À l’église, après la cérémonie, il fallut passer entre deux rangées de maritornes et de gaguis, venues là dans le dépoitraillé du saut du lit, avec leur marmaille roupilleuse et mal ébrenée. Le repas étant pour midi, on se répandit dans les cafés, à l’exception de Zébédé, chez qui la bâfre devait avoir lieu et qui s’en retourna frigousser.
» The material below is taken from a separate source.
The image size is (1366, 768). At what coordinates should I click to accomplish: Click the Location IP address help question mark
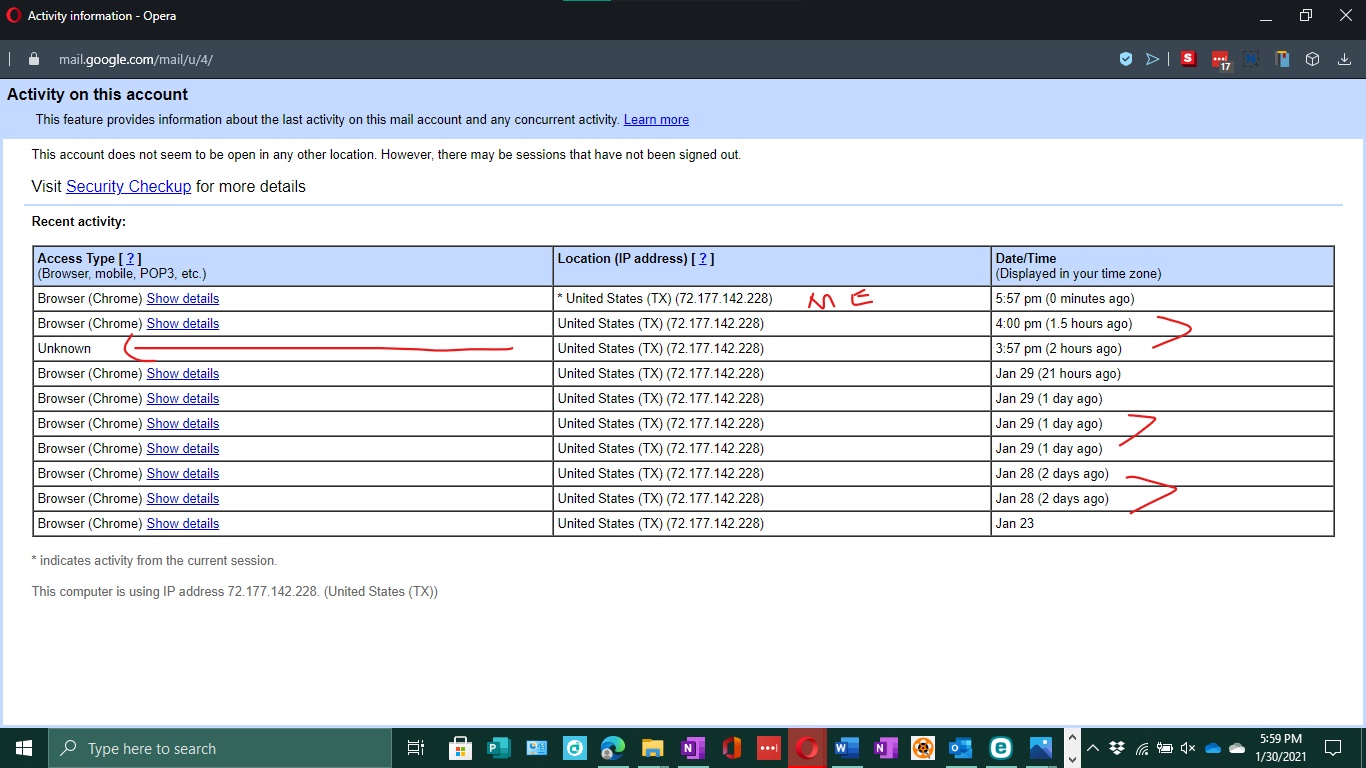pyautogui.click(x=703, y=259)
Des femmes s’étaient adjointes aux dames d’honneur, Silénie Leurquin, la femme de l’enfourneur de coke, un cotret à deux jambes, rechignée, la balèvre repoussée par une surdent, traînant après elle ses trois derniers nés, tous en bas âge, et qui, très pauvre, avec une éternelle boulimie qui la rongeait jour et nuit, était venue, en caraco de cotonnette, attirée par l’espoir d’une gogaille ; puis Flavienne, la fille au chaudronnier Lambilotte, une grande gaffe chaude, à nez de perroquet, qui n’avait pas trouvé à se marier malgré ses folles envies d’homme et que les lurons s’amusaient à leurrer de promesses, la pinçant au gras des côtes, toute rouge et les paupières battantes.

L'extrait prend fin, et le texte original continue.